*AIM OF THE TASK*
Check every line below for the word "computer" and copy the ones that have it.
*** Opening of EXCERPTED DATA ***
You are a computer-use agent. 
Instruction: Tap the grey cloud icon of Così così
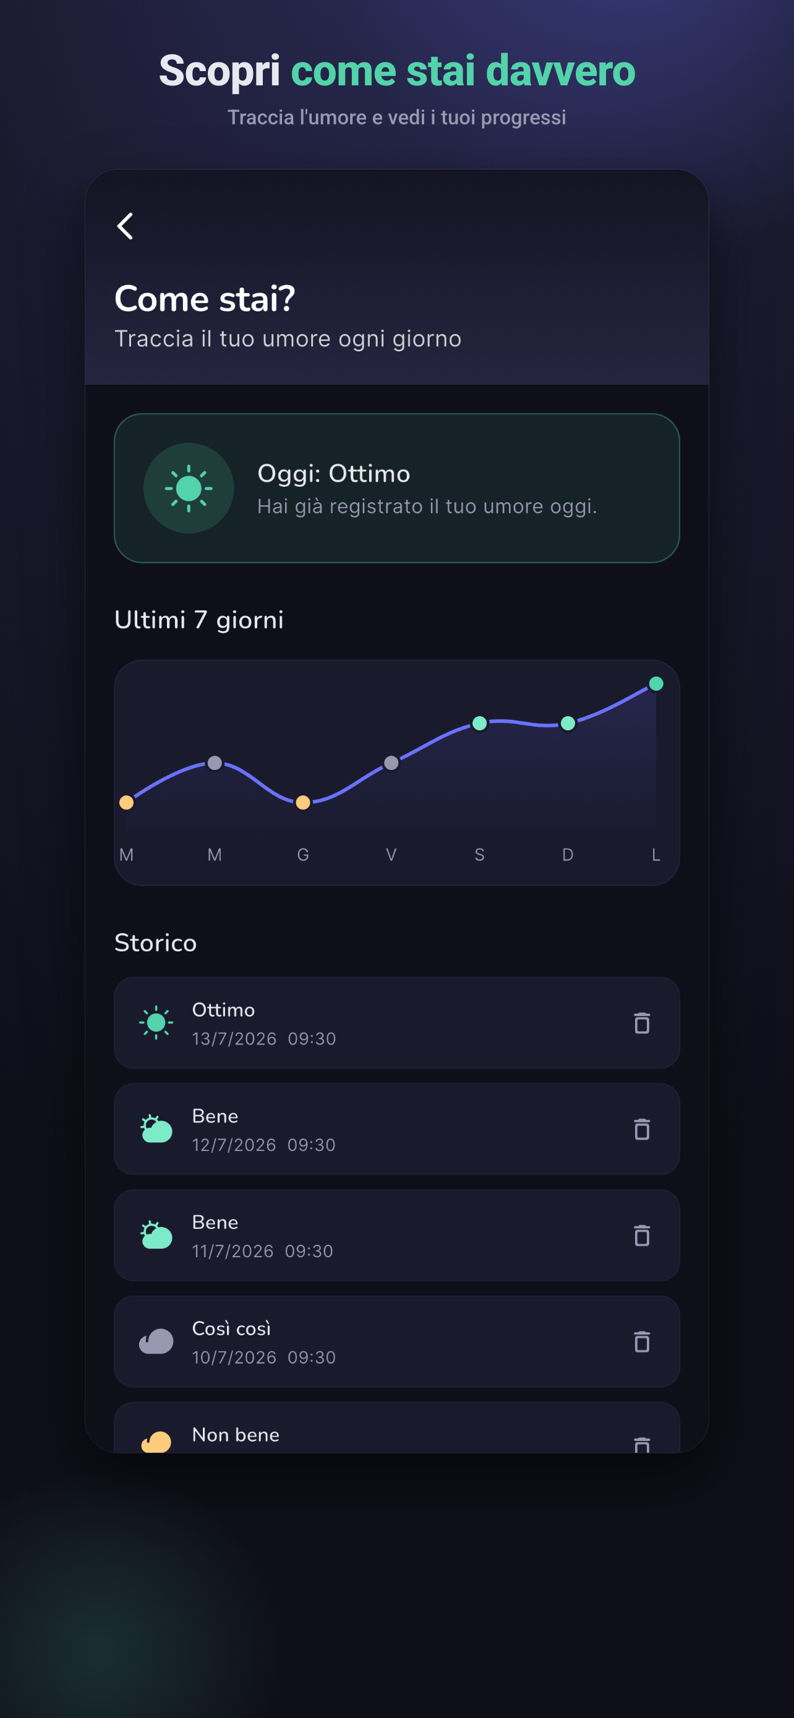156,1341
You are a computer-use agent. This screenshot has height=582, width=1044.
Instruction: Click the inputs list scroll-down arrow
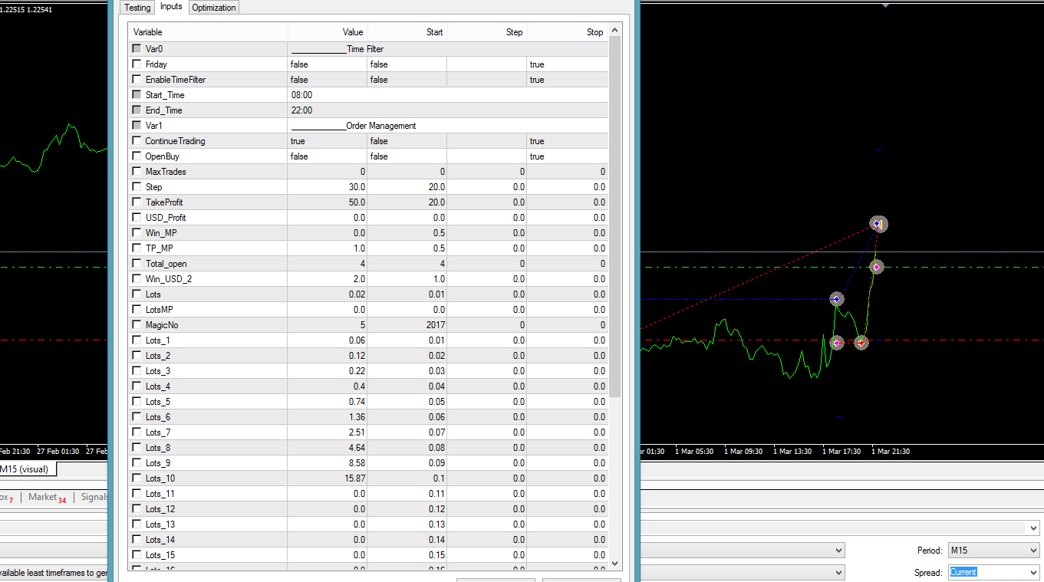pyautogui.click(x=614, y=563)
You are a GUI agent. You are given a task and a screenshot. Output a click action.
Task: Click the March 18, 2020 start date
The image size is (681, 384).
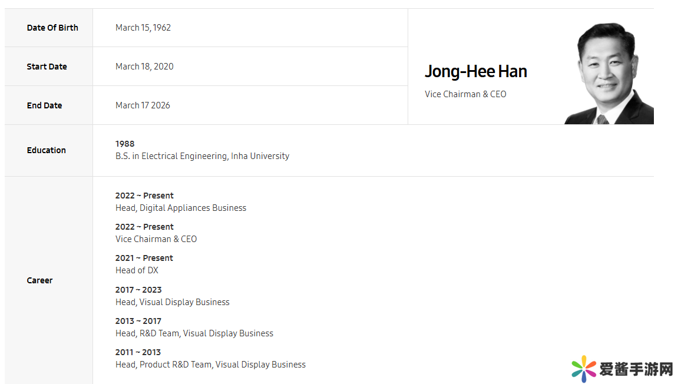pos(144,67)
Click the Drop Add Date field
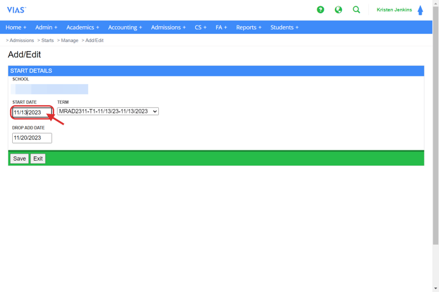This screenshot has width=439, height=292. coord(31,138)
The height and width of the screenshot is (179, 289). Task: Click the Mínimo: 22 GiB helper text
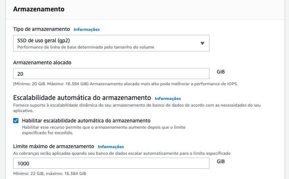pos(50,173)
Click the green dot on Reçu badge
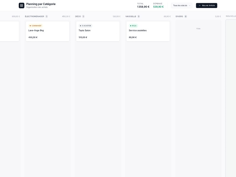Image resolution: width=236 pixels, height=177 pixels. coord(131,26)
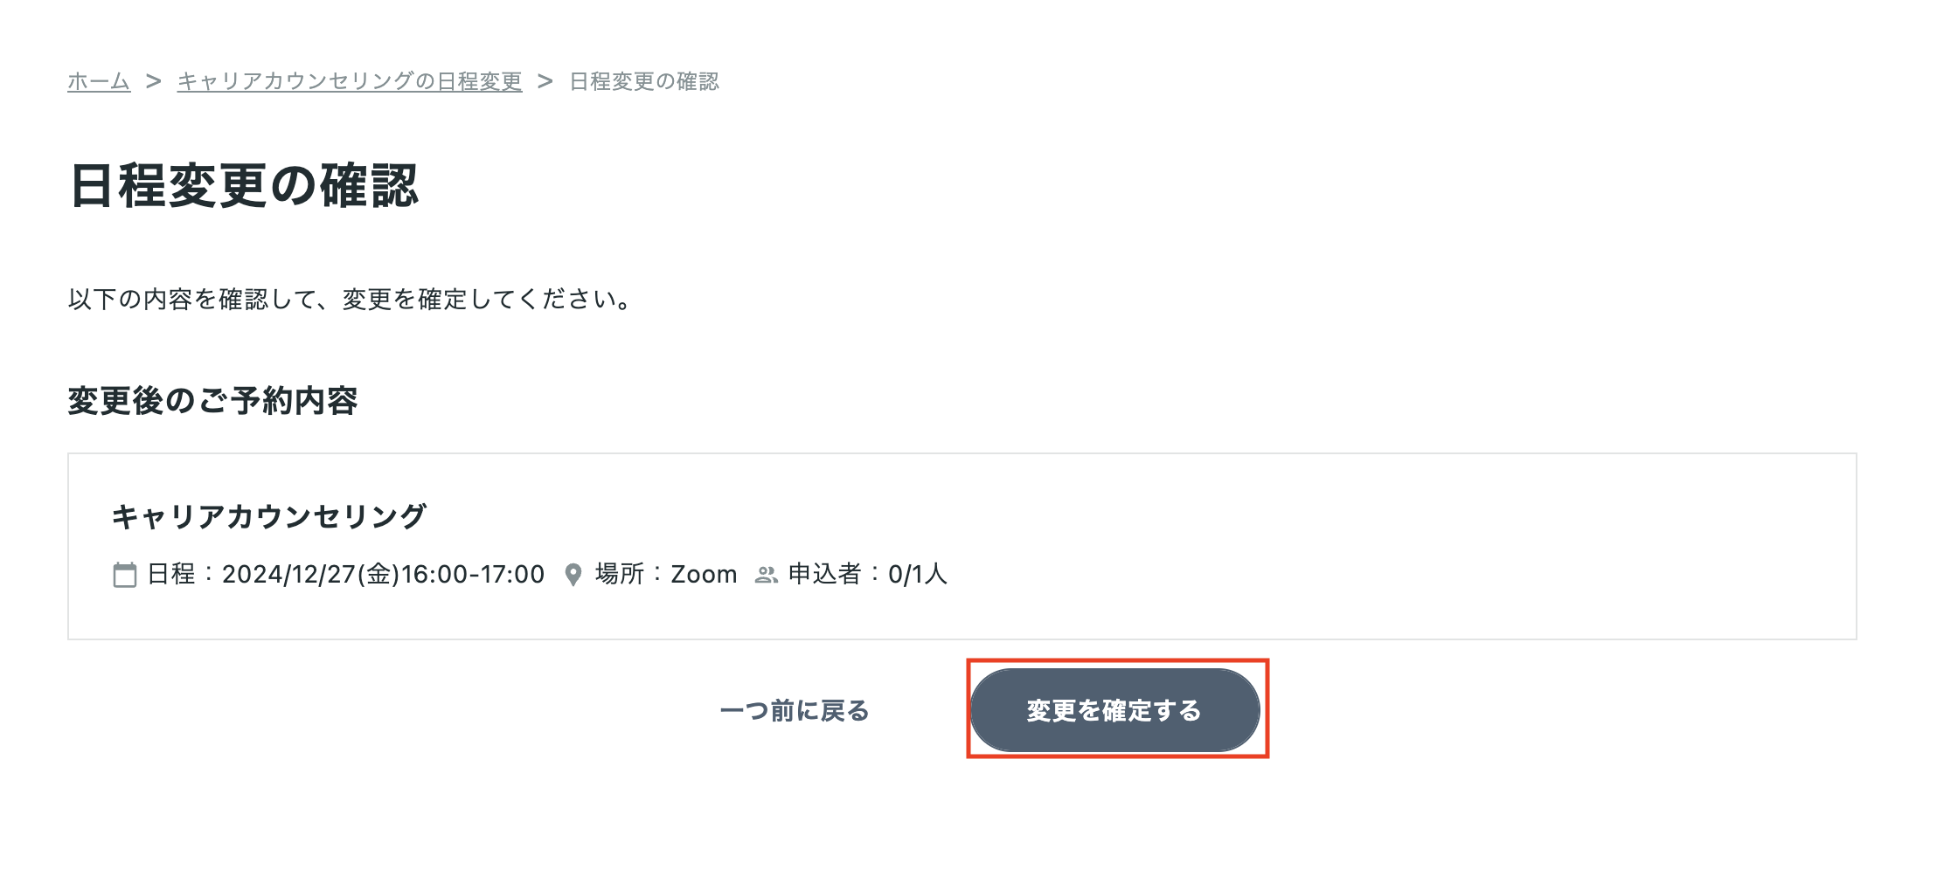Click the location pin icon

(573, 575)
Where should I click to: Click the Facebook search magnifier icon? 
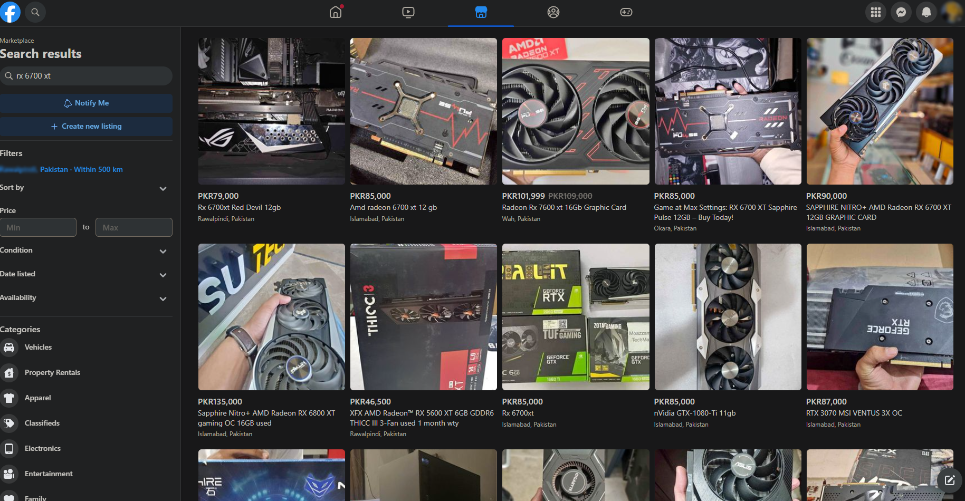(35, 12)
*** Close of EXCERPTED DATA ***
*RESULT FOR THIS EXERCISE*
You are a computer-use agent. 
You are a computer-use agent. This screenshot has height=582, width=1044.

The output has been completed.